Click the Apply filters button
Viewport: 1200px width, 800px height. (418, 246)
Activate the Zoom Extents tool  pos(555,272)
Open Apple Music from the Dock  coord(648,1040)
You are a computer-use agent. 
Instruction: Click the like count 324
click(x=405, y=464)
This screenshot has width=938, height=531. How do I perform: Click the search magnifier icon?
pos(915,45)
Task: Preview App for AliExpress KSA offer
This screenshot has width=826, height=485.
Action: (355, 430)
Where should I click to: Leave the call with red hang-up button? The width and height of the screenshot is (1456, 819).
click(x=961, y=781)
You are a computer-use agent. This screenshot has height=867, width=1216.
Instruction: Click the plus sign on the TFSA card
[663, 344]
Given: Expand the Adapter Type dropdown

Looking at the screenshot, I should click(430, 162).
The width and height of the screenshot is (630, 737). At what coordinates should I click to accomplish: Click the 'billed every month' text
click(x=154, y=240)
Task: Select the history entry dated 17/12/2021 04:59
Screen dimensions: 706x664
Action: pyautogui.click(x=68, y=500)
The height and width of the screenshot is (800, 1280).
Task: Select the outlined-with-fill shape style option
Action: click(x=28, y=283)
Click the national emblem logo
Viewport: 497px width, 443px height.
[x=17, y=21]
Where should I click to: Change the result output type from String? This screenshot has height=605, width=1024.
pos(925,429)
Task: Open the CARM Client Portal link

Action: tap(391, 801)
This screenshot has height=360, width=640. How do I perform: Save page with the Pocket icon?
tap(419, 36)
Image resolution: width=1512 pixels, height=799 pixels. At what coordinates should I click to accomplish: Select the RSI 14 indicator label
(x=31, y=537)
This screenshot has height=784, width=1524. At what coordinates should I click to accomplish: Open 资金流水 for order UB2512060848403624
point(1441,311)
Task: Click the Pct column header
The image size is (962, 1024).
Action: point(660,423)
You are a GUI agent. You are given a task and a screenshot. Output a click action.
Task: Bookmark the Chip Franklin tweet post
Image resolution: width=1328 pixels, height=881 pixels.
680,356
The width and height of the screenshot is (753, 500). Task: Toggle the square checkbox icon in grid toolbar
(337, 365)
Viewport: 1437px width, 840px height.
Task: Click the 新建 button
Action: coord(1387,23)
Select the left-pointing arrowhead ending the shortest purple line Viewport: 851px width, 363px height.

---------------

Exercise requirements: Look through the records for the string "agent". Copy every line that has it.

Response for this exercise:
You are a computer-use agent. 
You are a computer-use agent. This screenshot has height=867, width=1216.
You are a GUI agent. You are given a task and a screenshot. Output a click action.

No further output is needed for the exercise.